→ **EXERCISE GOAL**: Give only the lines of the material from the line holding "The width and" through the end of the material, inclusive, with "screenshot" changed to "screen capture" and nothing else altered. Leave the pictures out of your answer.

→ **ROWS**:
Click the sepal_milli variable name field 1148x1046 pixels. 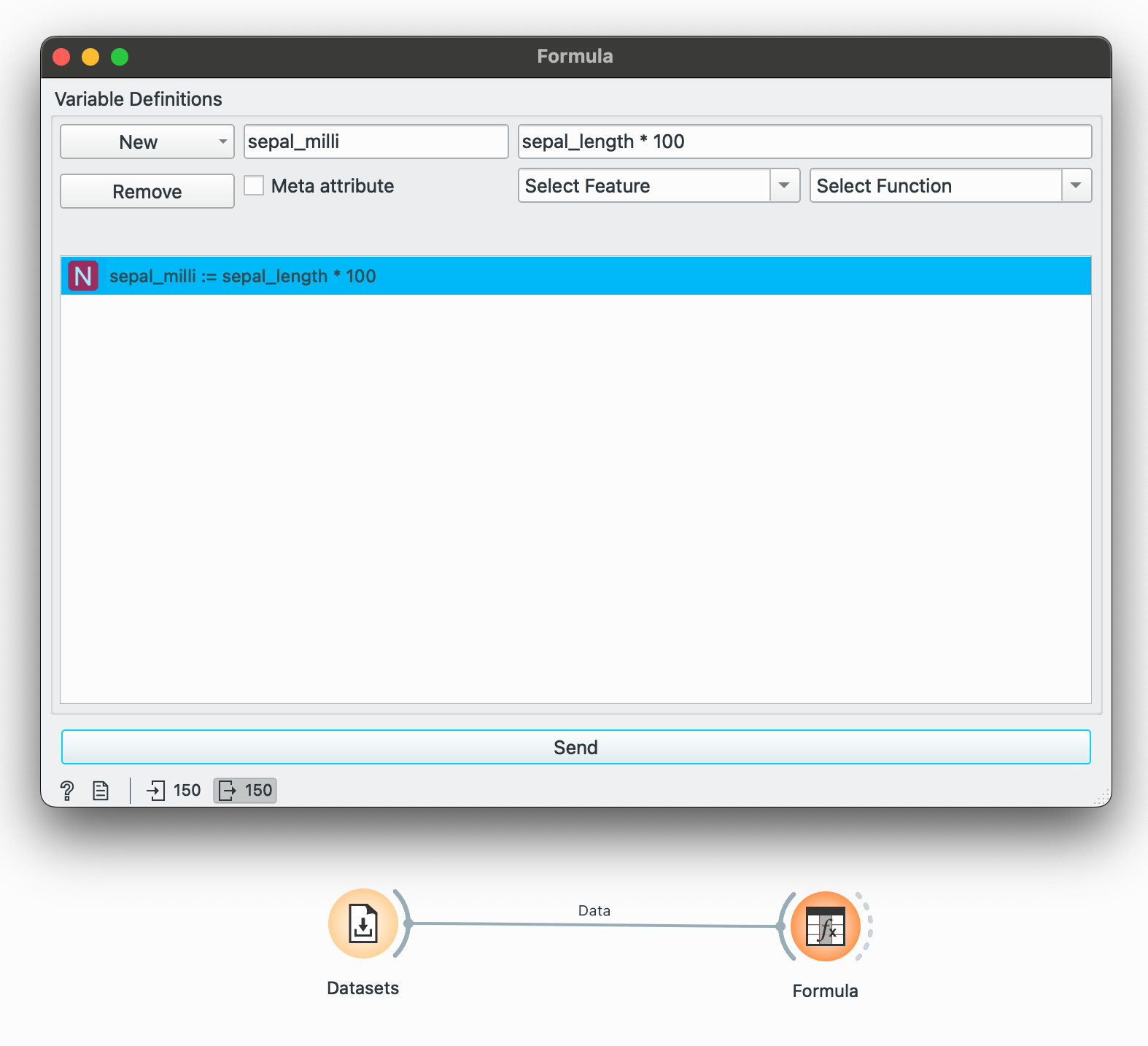(x=376, y=142)
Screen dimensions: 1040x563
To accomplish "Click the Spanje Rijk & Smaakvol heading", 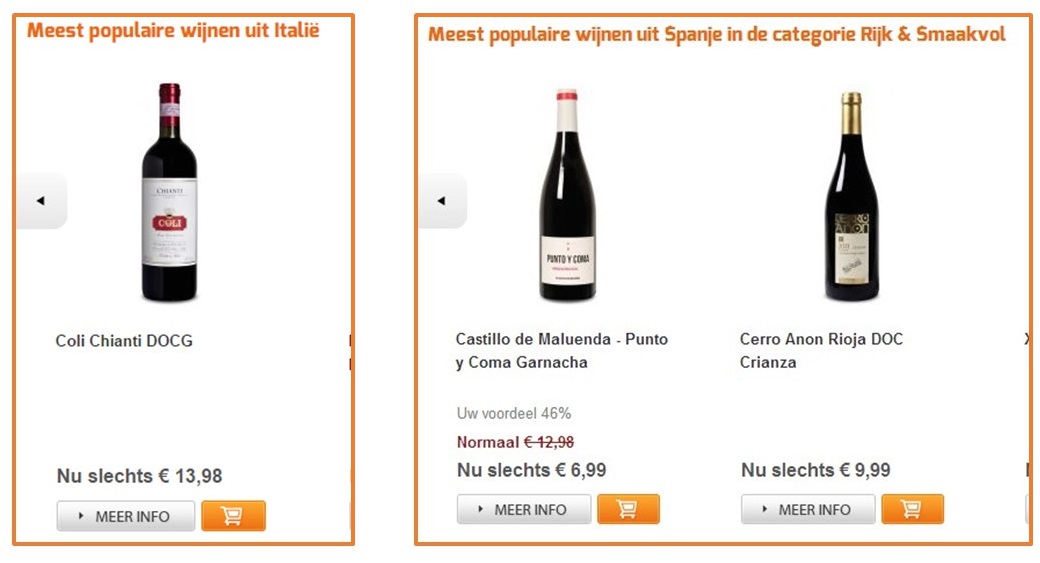I will pyautogui.click(x=716, y=35).
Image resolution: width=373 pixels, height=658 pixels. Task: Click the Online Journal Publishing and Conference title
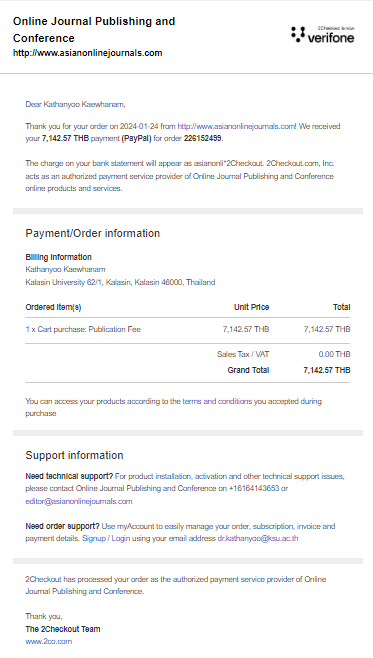94,29
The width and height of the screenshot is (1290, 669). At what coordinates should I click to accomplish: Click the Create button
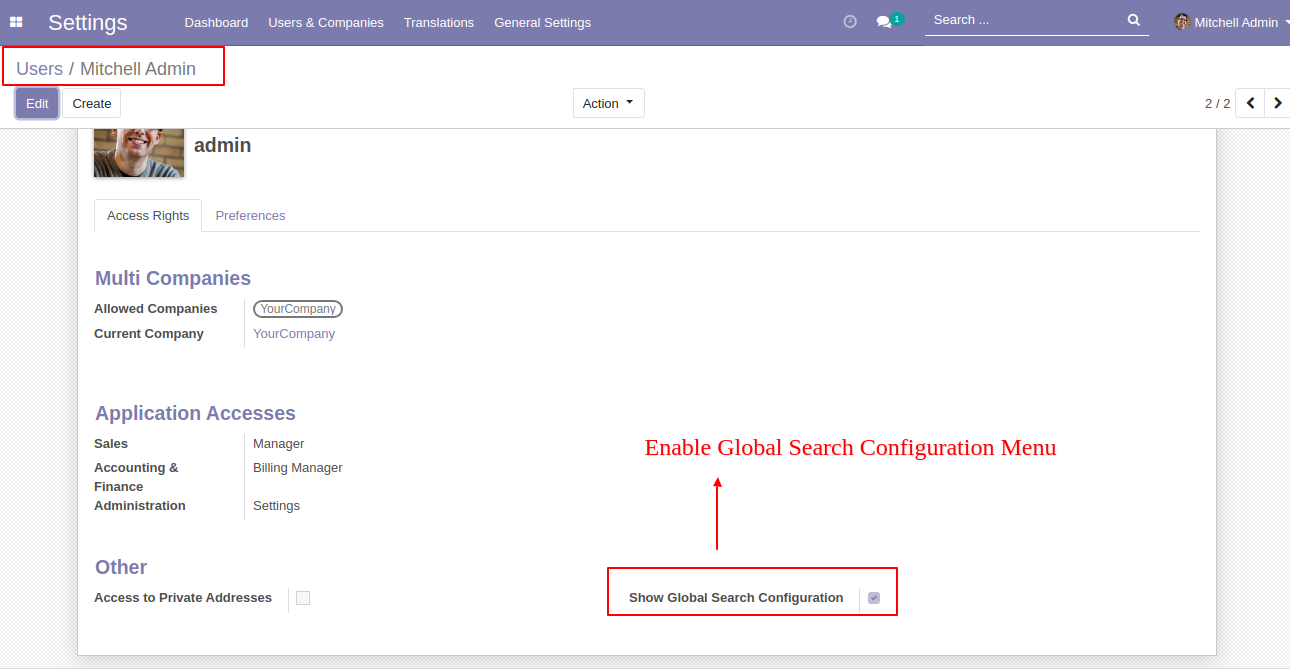click(x=92, y=103)
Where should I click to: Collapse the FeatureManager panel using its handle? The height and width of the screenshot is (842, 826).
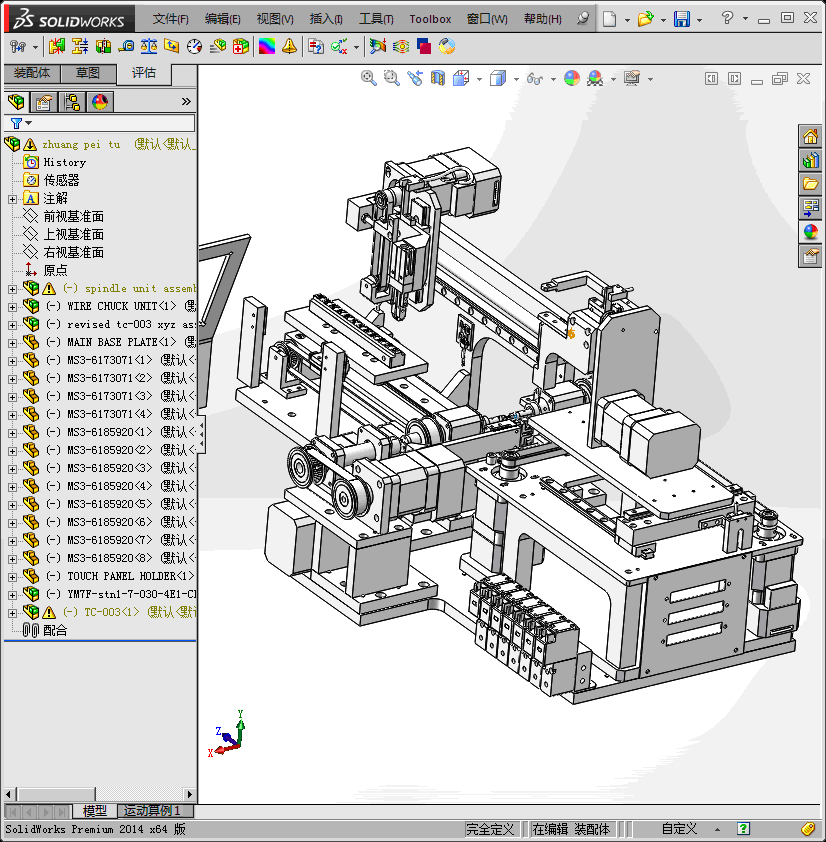(201, 432)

→ **RESPONSE TO THIS TASK**:
The width and height of the screen capture is (1290, 669). At what coordinates should I click to accomplish: Click the Create button
click(x=92, y=103)
Where should I click to: Collapse the FeatureManager panel using its handle? The height and width of the screen capture is (842, 826).
(201, 432)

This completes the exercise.